Biotechs and non-profit drug developers learning to dance together
How can best practices be multiplied?
At the annual Partnering Forum hosted by BioVentures for Global Health (BVGH) that I attended in Chicago on May 3, the session on “Making It Work: Compelling Business Models for Global Health Product Development” really caught my attention. That’s because the session panel gave some great examples of how non-profit organizations working to create new drugs, vaccines, and diagnostics for the neglected diseases of poor countries can team up with scientists and firms in the North and the South to make things happen.
In the session, Dr. Jean Pierre Paccoud from the Drugs for Neglected Diseases Initiative (DNDi), a non-profit Product Development Partnership (PDP) based in Geneva, talked about his organization’s partnership with Anacor, a venture backed biotechnology company in California, and Scynexis, a contract drug development company headquartered in France (see the embedded slide that Dr. Paccoud used in the session in Chicago). Anacor has agreed to share with DNDi its intellectual property in boron “platforms”, which are being used to design new drugs to cure African sleeping sickness, visceral leishmaniasis, and Chagas Disease. DNDi also hired Scynexis to screen the various Anacor compounds and select and engineer new drug candidates (Pace University and the Swiss Tropical Institute are also helping Scynexis by doing pre-clinical tests of the drug candidates). Once the drugs are ready for testing in humans, DNDi will activate its network of partners in Brazil, India, Kenya, and Malaysia to run the clinical trials. The slide from the session explains how these different organizations are working together in global drug development network.

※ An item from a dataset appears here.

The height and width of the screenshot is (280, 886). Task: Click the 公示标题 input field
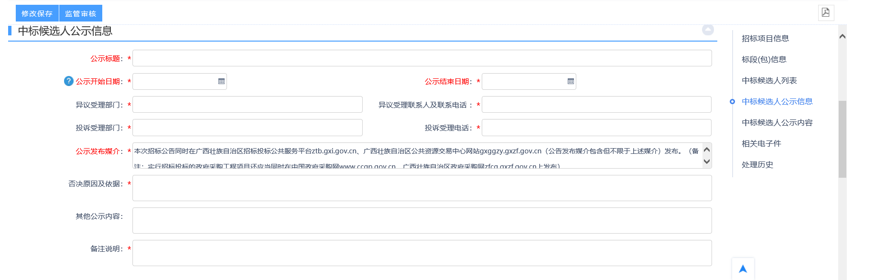click(x=421, y=58)
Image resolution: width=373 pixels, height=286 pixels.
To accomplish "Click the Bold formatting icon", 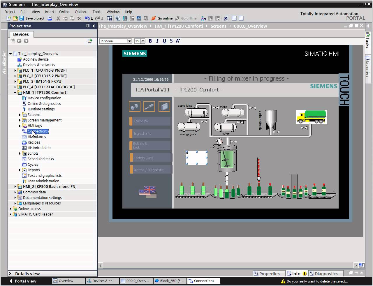I will click(x=150, y=41).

The DNDi/Anacor/Scynexis partnership seems to be successful because all three parties have something important to gain from it. Anacor receives a modest payment from DNDi for the license to use its boron technology, and get favorable positive publicity for its contribution to global health. Scynexis is paid by DNDi for its drug development work. And DNDi is able to advance rapidly toward its goal of creating new drugs for major neglected diseases, without having to invest in its own scientific staff and infrastructure. This all sounds fantastic. The question is “Why aren’t there more collaborations like this? Why is the Anacor/Scynexis/DNDi tie-up the exception and not the rule? And what can be done to promote more of these kinds of partnerships?” If we knew the answers to these questions, we would be much farther along in having the new drugs, vaccines, and diagnostic devices that we badly need, and many more lives would already have been saved in low and middle income countries. But unfortunately, this kind of PDP-biotech collaboration is all too rare.
It looks like a number of factors are holding us back. In some cases, the intellectual property for the new products is fragmented across many scientists and companies – it’s very difficult to assemble it in one place so that a new drug can be developed. In other instances, small biotech companies with promising technology for neglected diseases are too busy and cash-strapped trying to get their lead products to market in the rich world, to be able to spend scarce time, talent, and capital on creating products for poor African and Asian countries where consumers can’t pay much for a new drug. In the face of these challenges, it takes exceptional leadership and vision from biotech and PDP CEOs’ to make meaningful collaboration happen.
One of the goals of our new project, “The Center for Global Health R&D Policy Assessment”, is to take a look at what can be done to encourage more of the PDPs and biotechnology companies to act like DNDi and Anacor have done, combining IP, scientific talent, cash, and links to developing world markets in advancing products for neglected diseases.